**What you are asked to do:** Copy the lines below word for word, skipping any image.

**Material for this task:**
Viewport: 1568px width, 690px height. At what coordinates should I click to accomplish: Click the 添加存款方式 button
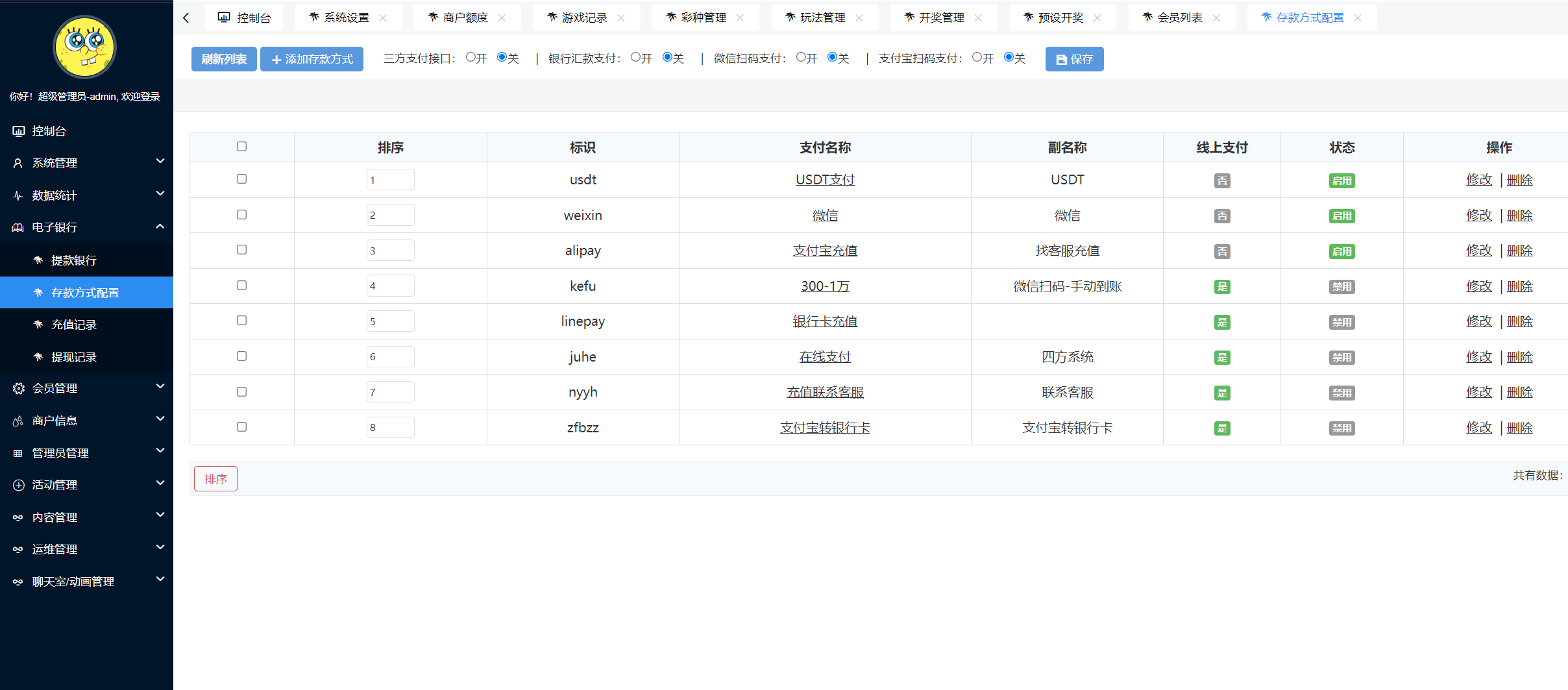click(x=312, y=58)
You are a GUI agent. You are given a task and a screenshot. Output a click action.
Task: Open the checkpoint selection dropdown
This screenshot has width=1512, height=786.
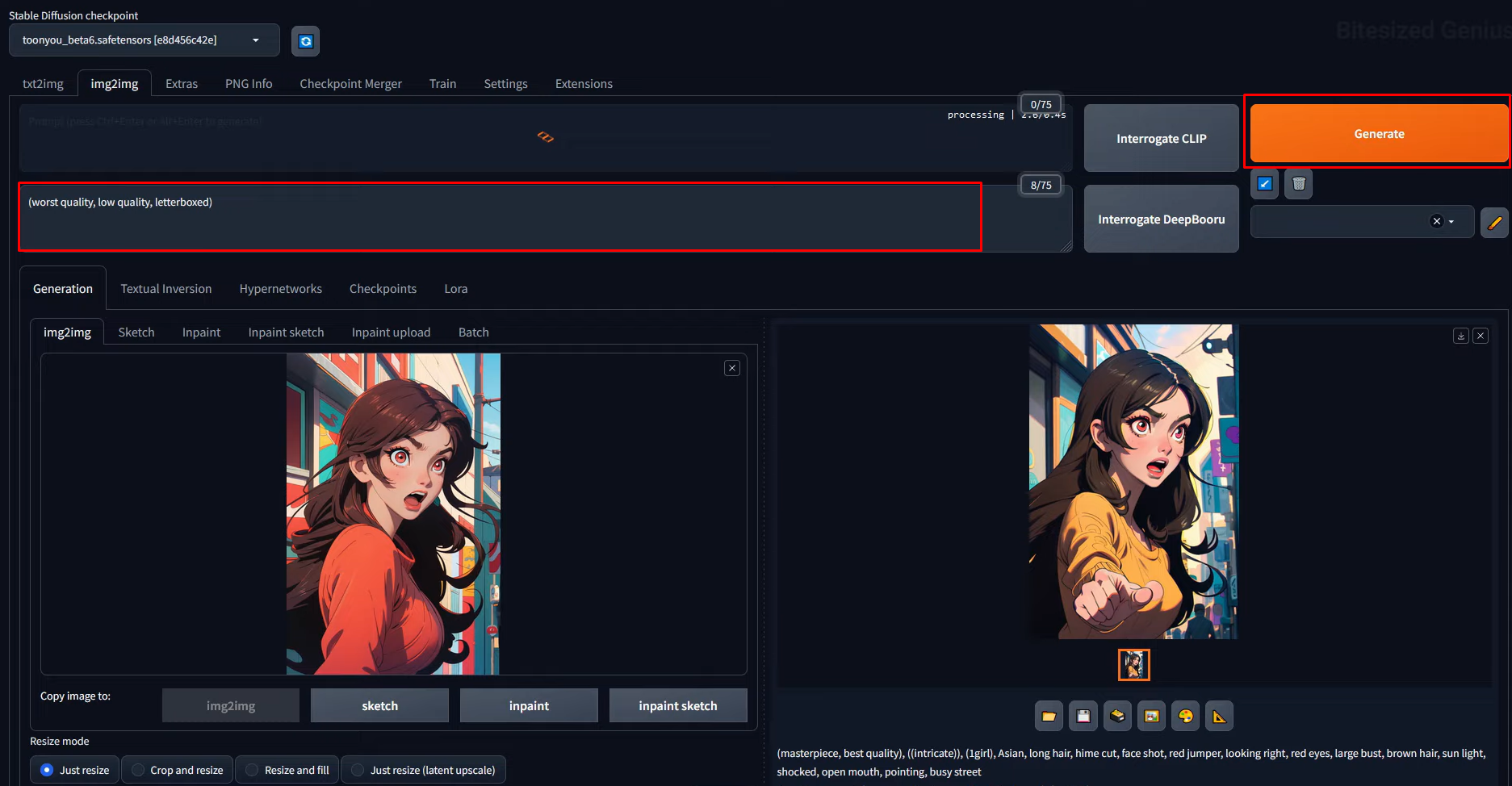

**Task output:**
Viewport: 1568px width, 690px height. At what coordinates should I click to accomplish: Click the 添加存款方式 button
click(x=312, y=58)
You are a GUI agent. You are given a task and a screenshot. Output a click action.
Task: Open the checkpoint selection dropdown
This screenshot has width=1512, height=786.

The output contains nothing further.